DIRECTIONS FOR THIS TASK:
Reproduce the data below word for word, from the line containing "What do you see at coordinates (142, 800)" down through the line containing "In order to click on y-axis-title: smoking", with both of those lines included.

RECORDS FOR THE TASK:
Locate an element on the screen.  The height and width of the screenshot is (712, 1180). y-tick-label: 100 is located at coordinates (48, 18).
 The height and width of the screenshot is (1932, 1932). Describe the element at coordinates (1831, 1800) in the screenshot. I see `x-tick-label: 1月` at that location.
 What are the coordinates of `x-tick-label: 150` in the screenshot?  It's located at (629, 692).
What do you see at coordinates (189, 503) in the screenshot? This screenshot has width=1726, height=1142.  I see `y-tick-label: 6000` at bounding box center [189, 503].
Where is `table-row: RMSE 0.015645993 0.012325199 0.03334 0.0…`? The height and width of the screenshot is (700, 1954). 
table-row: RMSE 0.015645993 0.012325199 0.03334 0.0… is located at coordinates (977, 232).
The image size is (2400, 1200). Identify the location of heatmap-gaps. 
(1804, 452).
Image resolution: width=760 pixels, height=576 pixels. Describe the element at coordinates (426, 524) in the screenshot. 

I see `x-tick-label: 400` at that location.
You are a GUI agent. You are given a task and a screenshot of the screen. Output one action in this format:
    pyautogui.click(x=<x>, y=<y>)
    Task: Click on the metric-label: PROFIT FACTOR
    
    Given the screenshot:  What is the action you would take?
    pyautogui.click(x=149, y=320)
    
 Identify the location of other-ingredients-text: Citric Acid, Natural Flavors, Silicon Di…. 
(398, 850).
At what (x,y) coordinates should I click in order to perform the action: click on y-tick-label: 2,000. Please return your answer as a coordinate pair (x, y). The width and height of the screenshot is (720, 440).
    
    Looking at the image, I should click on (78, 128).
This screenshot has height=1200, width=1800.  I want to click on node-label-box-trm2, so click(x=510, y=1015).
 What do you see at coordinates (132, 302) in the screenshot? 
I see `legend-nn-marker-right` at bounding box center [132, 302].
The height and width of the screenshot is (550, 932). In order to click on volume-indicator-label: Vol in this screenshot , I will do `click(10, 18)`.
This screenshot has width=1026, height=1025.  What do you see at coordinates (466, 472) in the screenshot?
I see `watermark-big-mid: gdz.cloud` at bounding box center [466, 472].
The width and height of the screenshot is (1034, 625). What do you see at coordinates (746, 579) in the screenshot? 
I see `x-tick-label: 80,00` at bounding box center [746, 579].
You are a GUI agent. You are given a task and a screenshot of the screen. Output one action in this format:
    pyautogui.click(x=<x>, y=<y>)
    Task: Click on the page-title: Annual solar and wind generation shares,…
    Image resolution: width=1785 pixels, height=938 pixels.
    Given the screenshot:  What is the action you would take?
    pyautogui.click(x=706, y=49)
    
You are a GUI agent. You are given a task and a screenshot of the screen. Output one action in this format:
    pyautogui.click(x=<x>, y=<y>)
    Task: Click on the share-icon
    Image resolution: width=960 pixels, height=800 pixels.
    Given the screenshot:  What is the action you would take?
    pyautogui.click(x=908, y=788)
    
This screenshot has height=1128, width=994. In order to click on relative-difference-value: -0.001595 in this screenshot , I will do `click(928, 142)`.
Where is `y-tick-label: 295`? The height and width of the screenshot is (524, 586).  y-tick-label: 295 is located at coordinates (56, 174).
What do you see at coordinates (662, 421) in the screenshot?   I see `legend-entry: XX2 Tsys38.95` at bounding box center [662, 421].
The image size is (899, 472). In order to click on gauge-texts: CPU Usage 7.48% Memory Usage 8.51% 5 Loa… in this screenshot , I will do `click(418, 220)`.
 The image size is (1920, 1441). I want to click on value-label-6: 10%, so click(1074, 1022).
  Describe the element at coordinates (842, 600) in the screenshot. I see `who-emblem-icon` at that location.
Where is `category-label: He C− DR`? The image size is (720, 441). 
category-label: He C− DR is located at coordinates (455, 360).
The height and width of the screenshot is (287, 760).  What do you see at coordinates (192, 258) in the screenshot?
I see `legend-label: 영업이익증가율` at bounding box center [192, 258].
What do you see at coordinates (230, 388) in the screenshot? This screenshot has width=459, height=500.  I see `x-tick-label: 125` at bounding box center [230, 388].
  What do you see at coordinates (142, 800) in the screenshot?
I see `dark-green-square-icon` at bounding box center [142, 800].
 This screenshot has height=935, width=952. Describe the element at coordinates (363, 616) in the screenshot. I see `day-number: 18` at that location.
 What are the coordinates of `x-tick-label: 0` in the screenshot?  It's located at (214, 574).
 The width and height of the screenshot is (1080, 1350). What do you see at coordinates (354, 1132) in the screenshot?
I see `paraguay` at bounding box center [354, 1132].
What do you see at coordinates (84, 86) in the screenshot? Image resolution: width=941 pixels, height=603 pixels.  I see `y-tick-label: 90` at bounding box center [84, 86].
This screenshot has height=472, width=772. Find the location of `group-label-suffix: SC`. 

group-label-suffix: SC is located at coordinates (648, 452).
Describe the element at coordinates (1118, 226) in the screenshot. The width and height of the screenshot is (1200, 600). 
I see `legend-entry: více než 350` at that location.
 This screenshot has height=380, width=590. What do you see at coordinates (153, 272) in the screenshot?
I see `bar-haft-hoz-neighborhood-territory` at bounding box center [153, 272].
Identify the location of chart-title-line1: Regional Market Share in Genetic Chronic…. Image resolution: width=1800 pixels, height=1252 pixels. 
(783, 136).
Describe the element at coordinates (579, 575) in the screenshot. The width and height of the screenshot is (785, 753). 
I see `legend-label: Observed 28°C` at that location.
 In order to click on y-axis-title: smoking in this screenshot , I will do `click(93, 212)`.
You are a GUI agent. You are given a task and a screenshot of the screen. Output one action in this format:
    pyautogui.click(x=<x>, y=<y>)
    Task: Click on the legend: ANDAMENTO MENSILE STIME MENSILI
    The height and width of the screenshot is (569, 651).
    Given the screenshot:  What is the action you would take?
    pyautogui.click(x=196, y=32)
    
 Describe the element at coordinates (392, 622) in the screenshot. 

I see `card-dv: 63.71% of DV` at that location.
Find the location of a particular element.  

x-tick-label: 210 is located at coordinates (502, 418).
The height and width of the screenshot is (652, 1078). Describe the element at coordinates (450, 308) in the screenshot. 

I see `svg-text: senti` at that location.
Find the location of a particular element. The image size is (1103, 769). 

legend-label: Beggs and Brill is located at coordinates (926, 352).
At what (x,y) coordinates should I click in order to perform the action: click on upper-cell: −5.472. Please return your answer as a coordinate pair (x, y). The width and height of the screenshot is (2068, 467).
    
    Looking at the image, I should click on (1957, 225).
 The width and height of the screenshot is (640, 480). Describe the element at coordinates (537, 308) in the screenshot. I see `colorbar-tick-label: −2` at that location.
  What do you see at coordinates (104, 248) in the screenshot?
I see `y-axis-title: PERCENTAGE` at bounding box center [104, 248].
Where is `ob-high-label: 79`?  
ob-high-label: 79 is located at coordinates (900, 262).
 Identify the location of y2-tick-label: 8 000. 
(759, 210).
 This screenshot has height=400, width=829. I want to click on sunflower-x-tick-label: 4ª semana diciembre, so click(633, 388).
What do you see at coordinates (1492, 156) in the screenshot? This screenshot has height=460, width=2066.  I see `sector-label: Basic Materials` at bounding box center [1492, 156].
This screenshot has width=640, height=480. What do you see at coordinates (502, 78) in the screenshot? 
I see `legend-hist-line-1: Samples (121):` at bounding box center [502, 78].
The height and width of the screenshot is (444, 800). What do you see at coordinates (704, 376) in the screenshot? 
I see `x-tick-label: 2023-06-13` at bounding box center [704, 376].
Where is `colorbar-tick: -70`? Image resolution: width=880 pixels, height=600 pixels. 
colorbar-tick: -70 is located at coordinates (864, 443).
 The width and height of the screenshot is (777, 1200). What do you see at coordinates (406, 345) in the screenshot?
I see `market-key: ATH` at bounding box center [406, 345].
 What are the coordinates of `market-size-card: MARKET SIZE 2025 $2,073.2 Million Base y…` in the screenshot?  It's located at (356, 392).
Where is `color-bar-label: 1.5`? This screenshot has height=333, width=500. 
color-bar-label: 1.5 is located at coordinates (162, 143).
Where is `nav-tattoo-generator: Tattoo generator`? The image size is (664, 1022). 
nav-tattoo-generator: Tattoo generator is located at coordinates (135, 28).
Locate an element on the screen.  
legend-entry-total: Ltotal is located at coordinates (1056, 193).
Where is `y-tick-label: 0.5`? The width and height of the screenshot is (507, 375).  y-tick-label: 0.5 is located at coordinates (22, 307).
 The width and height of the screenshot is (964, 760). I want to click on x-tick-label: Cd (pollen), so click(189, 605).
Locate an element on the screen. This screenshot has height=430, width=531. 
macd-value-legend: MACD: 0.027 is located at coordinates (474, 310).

EXPECTED OUTPUT:
  What do you see at coordinates (142, 800) in the screenshot?
I see `dark-green-square-icon` at bounding box center [142, 800].
 This screenshot has height=935, width=952. Describe the element at coordinates (363, 616) in the screenshot. I see `day-number: 18` at that location.
 What are the coordinates of `x-tick-label: 0` in the screenshot?  It's located at (214, 574).
 The width and height of the screenshot is (1080, 1350). What do you see at coordinates (354, 1132) in the screenshot?
I see `paraguay` at bounding box center [354, 1132].
What do you see at coordinates (84, 86) in the screenshot? Image resolution: width=941 pixels, height=603 pixels.  I see `y-tick-label: 90` at bounding box center [84, 86].
This screenshot has height=472, width=772. Find the location of `group-label-suffix: SC`. 

group-label-suffix: SC is located at coordinates (648, 452).
Describe the element at coordinates (1118, 226) in the screenshot. The width and height of the screenshot is (1200, 600). 
I see `legend-entry: více než 350` at that location.
 This screenshot has height=380, width=590. What do you see at coordinates (153, 272) in the screenshot?
I see `bar-haft-hoz-neighborhood-territory` at bounding box center [153, 272].
Identify the location of chart-title-line1: Regional Market Share in Genetic Chronic…. Image resolution: width=1800 pixels, height=1252 pixels. 
(783, 136).
Describe the element at coordinates (579, 575) in the screenshot. The width and height of the screenshot is (785, 753). 
I see `legend-label: Observed 28°C` at that location.
 In order to click on y-axis-title: smoking in this screenshot , I will do `click(93, 212)`.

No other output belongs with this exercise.